### RECORDS FOR THE TASK
════

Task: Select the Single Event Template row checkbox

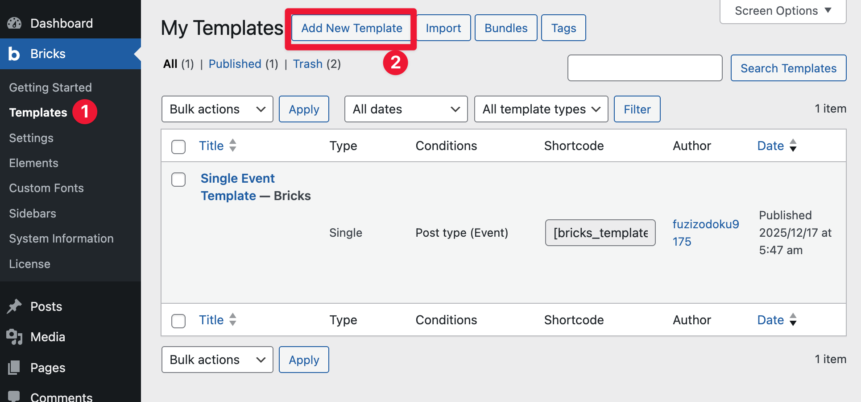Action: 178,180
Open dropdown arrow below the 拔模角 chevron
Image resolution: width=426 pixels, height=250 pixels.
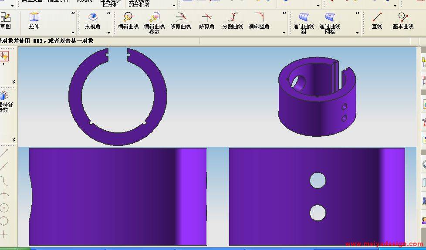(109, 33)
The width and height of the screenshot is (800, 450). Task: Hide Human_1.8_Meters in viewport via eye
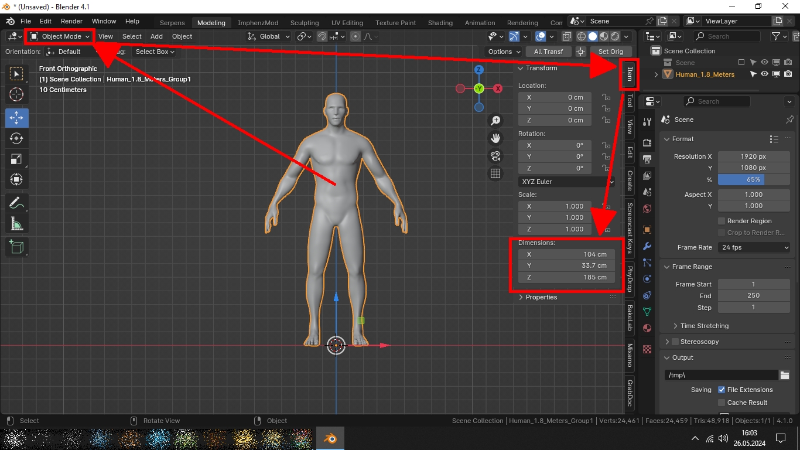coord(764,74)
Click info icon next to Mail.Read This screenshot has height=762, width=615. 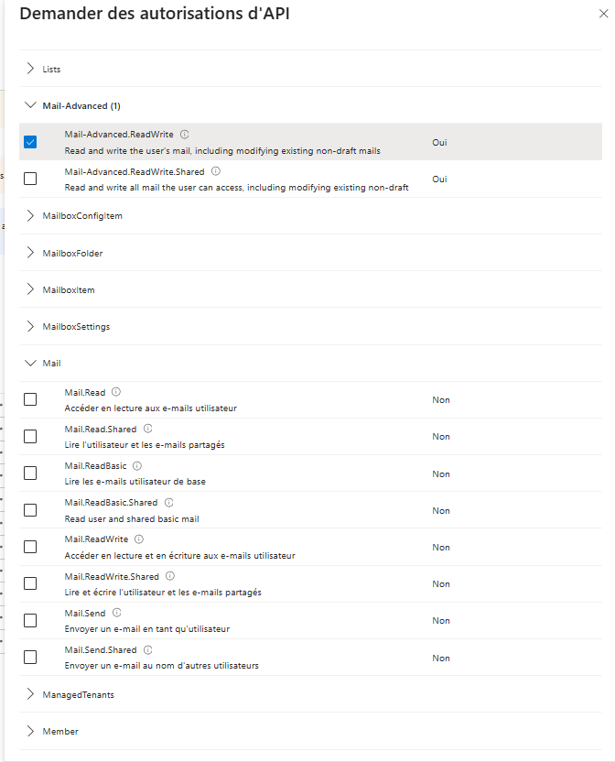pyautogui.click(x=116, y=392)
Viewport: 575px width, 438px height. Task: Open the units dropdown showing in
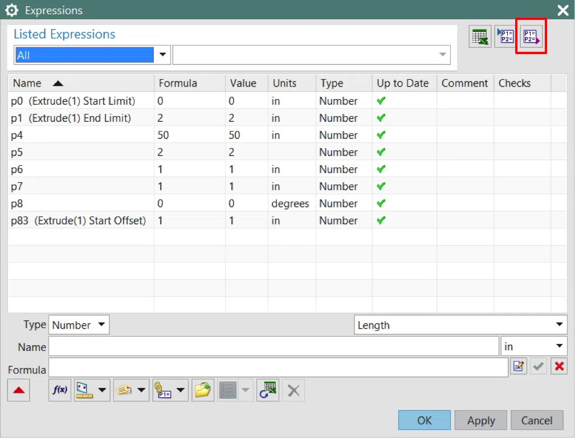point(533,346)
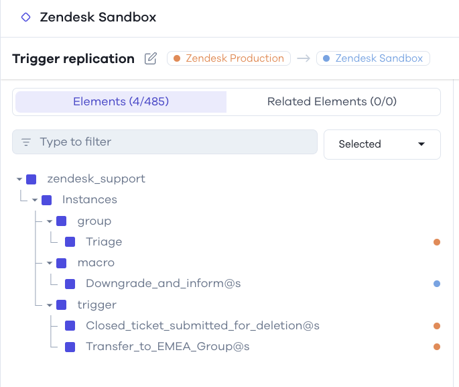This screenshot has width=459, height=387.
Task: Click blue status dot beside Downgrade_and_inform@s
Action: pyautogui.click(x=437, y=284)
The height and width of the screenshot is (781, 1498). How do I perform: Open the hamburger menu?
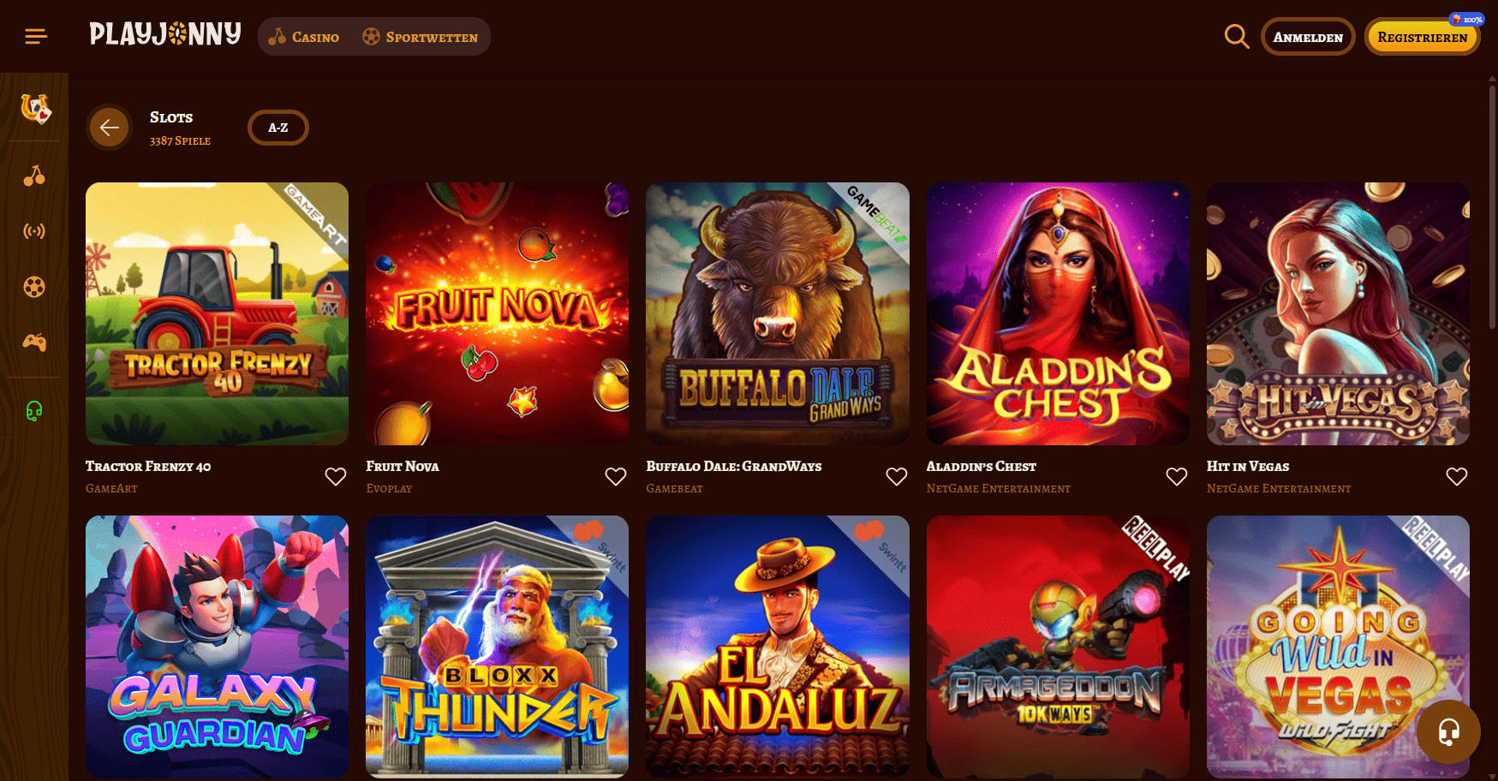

════

### WHAT YOU NEED TO DO
Beginning with the line that contains "Viewport: 575px width, 438px", reproduce every line through the end of the records above exactly, leaving pictures out.

### ANSWER TO THE PROBLEM
Viewport: 575px width, 438px height. Task: Open the units dropdown showing in
point(533,346)
This screenshot has width=459, height=387.
Task: Click blue status dot beside Downgrade_and_inform@s
Action: pyautogui.click(x=437, y=284)
The height and width of the screenshot is (781, 1498). How do I perform: Open the hamburger menu?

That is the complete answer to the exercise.